George Miller, the mad genius behind the Mad Max films, filled his time between Mad Max: Fury Road and its prequel, Furiosa, with a similarly fantastic, albeit less apocalyptic fantasy film Three Thousand Years of Longing. Starring Tilda Swinton and Idris Elba, the film premiered at Cannes to mostly positive reviews, and a trailer has now made its way to the rest of the world, by which to judge the film’s hype. I judge it VERY HYPE, VERY HYPE, INDEED. Not only is George Miller a maximalist filmmaker who packs every inch of the frame with something interesting to look at, but here he is working from a story by A.S. Byatt called “The Djinn in the Nightingale’s Eye” (the film is adapted by Augusta Gore). The story is about a solitary academic, settled in her ways and content with her lot, who discovers a djinn only to make a surprising wish. Being a folklorist, she is aware of the pitfalls of magical wishes, and she and the djinn form a unique bond as she debates her wishes.

 

Being a George Miller film, Longing looks amazing, naturally. There’s explosive color, elaborate sets, magic, mystery, fantasy, and Idris Elba and Tilda Swinton being unlikely friends. This looks like exactly the antidote needed to forget Elba was ever in Cats. This is like the anti-Cats, or maybe, in a way, it’s everything Cats wanted to be—magical, fantastical, transporting.
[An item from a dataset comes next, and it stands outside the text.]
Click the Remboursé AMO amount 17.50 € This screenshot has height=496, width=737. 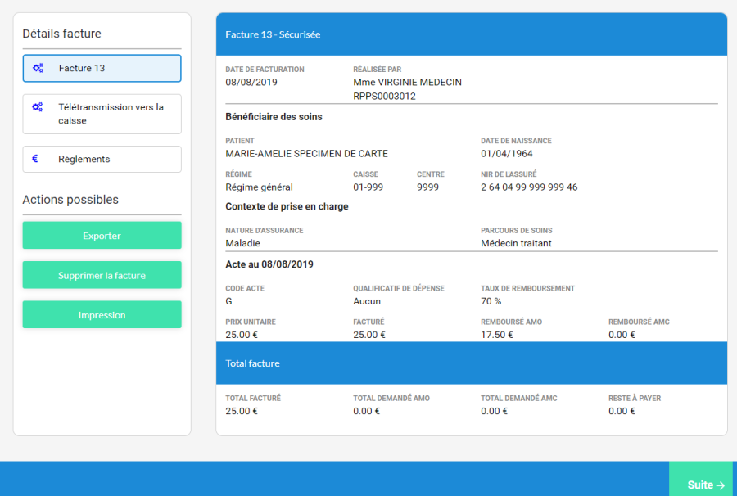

Except Longing actually looks GOOD, maybe it can finally wash the stink of Cats from Elba’s repertoire. It also looks like it’s going to f-ck me up like The Green Knight and The Northman and Everything Everywhere All At Once and Titane f-cked me up. It seems like there will always be a home in theaters for non-superhero/blockbuster movies if they’re wildly inventive genre pieces that toy with the boundaries of genre and good taste. Honestly, if the air finally lets out of the superhero balloon and we’re left with movies like this and Tom Cruise’s next death-defying stunt, would you even mind?